> EXERCISE DETAILS:
Lines from the line with "Hệ thống chú thích (824, 470)" to the line with "Home (527, 71)" in the entries below, and only those, must be output exactly, with both ends included.

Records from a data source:

□ □ □ □ □

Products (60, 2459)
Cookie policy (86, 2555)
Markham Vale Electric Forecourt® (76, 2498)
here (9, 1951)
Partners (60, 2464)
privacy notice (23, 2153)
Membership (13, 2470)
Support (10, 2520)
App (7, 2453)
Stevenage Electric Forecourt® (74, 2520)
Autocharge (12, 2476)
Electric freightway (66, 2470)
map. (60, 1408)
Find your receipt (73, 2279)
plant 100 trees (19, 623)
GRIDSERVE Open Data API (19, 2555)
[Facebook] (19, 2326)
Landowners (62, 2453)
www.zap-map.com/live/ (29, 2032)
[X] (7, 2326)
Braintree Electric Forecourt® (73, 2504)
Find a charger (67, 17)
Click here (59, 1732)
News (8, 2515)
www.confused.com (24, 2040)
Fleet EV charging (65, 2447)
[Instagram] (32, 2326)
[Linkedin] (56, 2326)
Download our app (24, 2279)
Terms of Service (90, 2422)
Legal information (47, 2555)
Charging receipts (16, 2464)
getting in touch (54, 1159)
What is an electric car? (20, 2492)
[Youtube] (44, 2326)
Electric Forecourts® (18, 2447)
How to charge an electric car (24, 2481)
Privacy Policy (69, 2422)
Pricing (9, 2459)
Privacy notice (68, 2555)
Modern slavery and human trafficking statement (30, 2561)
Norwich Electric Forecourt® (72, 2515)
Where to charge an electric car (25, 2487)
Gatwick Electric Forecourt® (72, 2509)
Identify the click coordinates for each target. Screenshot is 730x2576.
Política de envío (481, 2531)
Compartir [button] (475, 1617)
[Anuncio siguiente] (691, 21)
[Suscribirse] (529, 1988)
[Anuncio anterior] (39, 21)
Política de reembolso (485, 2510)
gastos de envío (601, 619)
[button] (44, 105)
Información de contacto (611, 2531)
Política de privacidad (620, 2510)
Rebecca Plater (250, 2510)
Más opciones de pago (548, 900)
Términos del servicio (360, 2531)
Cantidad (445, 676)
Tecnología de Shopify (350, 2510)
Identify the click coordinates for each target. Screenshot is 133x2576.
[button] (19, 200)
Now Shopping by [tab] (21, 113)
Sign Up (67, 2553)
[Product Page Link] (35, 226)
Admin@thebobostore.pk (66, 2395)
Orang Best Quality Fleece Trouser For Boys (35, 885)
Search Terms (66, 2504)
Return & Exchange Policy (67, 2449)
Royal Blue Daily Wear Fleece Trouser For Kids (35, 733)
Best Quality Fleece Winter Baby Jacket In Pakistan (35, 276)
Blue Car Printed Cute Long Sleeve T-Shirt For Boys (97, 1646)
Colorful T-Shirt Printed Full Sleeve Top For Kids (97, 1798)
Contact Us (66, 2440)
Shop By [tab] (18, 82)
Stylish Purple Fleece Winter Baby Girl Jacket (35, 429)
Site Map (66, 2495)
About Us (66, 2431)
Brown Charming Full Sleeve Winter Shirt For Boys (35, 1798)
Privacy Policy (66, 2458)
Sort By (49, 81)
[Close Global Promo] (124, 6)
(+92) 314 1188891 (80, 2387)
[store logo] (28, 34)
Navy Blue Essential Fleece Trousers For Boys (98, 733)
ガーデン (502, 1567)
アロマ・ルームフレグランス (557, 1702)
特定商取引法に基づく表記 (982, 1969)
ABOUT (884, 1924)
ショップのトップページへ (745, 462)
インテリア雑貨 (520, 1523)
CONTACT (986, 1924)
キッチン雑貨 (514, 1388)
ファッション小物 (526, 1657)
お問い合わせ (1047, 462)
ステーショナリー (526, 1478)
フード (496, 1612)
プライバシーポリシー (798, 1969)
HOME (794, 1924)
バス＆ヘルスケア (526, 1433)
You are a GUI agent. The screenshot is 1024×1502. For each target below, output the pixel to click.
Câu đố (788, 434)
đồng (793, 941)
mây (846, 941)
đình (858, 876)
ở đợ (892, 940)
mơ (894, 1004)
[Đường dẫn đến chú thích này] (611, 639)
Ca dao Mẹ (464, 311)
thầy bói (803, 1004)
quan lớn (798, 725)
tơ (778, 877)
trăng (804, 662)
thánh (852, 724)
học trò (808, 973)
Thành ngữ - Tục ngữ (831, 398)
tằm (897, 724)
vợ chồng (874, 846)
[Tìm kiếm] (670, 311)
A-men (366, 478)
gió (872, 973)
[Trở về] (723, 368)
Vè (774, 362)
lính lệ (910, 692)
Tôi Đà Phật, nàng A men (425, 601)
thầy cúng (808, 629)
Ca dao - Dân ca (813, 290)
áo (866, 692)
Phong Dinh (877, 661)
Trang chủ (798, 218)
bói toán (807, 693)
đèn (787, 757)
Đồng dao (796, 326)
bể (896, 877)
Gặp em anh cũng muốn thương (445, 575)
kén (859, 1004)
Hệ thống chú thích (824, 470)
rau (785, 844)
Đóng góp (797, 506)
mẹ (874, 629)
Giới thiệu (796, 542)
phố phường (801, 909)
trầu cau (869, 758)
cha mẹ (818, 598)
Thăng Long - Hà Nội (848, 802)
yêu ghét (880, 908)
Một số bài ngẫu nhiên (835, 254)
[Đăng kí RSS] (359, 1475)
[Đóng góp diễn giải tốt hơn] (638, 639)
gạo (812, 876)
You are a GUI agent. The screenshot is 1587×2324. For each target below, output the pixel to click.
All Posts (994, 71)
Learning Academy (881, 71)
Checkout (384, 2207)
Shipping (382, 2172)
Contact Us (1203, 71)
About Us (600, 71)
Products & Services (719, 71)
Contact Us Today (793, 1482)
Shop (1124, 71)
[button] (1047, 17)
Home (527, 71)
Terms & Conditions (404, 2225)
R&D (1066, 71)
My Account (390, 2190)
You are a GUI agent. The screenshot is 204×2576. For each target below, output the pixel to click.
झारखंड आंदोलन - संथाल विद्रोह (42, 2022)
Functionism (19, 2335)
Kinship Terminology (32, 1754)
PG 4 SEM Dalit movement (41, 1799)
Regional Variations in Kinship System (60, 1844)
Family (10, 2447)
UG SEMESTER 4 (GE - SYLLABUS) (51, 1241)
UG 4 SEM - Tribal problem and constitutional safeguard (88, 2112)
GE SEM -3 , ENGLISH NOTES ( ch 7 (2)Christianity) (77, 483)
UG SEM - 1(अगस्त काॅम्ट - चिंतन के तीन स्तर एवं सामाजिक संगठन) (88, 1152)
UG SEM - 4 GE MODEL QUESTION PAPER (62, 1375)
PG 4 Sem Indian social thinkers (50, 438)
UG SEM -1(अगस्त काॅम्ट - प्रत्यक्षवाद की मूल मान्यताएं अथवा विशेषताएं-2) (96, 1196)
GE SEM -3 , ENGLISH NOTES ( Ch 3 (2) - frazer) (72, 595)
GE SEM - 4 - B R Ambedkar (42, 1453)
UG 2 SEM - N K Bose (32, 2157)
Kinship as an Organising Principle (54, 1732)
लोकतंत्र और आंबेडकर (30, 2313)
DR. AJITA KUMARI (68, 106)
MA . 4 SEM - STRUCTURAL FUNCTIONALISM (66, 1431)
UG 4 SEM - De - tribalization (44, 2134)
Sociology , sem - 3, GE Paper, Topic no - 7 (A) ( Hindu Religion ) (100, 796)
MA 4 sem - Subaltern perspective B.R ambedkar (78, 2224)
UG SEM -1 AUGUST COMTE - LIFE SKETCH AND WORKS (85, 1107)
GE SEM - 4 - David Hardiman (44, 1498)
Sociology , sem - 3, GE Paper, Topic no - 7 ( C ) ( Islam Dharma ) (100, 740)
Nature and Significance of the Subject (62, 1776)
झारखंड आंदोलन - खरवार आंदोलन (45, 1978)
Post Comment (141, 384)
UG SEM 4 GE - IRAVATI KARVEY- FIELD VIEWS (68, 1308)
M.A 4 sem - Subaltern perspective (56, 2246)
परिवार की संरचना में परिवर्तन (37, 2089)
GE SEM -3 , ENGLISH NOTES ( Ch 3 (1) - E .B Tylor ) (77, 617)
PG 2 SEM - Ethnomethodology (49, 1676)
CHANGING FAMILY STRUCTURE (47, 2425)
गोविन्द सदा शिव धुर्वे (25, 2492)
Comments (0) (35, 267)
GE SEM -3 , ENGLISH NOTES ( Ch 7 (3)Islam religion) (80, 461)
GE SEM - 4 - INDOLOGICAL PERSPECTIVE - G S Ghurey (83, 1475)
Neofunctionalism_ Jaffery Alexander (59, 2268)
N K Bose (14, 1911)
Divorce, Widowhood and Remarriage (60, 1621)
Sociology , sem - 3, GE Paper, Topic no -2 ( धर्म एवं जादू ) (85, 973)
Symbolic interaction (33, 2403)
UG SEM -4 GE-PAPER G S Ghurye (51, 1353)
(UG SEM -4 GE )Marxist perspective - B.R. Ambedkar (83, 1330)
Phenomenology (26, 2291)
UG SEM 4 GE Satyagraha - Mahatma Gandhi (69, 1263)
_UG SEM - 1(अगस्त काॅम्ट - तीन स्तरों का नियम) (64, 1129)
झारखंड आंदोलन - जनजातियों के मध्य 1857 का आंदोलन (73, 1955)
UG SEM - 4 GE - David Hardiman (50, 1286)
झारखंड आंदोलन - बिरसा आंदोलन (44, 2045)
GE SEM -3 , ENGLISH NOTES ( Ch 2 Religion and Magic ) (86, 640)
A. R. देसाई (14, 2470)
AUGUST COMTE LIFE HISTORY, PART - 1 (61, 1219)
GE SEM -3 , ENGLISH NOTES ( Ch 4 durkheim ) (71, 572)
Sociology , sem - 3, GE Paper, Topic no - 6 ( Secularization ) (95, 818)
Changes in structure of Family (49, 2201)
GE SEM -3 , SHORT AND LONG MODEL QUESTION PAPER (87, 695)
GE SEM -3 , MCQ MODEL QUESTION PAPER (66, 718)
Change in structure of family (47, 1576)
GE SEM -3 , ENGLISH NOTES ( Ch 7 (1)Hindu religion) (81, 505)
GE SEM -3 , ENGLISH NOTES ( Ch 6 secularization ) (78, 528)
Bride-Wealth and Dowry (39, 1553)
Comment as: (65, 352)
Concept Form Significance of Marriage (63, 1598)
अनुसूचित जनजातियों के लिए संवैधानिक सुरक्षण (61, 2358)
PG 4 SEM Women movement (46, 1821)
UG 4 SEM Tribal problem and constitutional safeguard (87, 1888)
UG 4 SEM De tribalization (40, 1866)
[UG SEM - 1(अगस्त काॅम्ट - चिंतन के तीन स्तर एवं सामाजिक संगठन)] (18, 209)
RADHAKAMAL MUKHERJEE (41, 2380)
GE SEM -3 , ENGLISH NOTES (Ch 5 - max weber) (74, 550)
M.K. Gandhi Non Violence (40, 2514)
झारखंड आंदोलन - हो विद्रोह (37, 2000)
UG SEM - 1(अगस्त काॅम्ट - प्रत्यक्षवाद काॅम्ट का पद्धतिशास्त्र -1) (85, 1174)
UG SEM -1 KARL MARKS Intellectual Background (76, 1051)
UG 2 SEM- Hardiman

□ □ □ □ □

> OUTPUT OF THE TASK:
Hệ thống chú thích (824, 470)
rau (785, 844)
Đóng góp (797, 506)
mẹ (874, 629)
Giới thiệu (796, 542)
phố phường (801, 909)
trầu cau (869, 758)
cha mẹ (818, 598)
Thăng Long - Hà Nội (848, 802)
yêu ghét (880, 908)
Một số bài ngẫu nhiên (835, 254)
[Đăng kí RSS] (359, 1475)
[Đóng góp diễn giải tốt hơn] (638, 639)
gạo (812, 876)
You are a GUI agent. The screenshot is 1587×2324. For each target below, output the pixel to click.
All Posts (994, 71)
Learning Academy (881, 71)
Checkout (384, 2207)
Shipping (382, 2172)
Contact Us (1203, 71)
About Us (600, 71)
Products & Services (719, 71)
Contact Us Today (793, 1482)
Shop (1124, 71)
[button] (1047, 17)
Home (527, 71)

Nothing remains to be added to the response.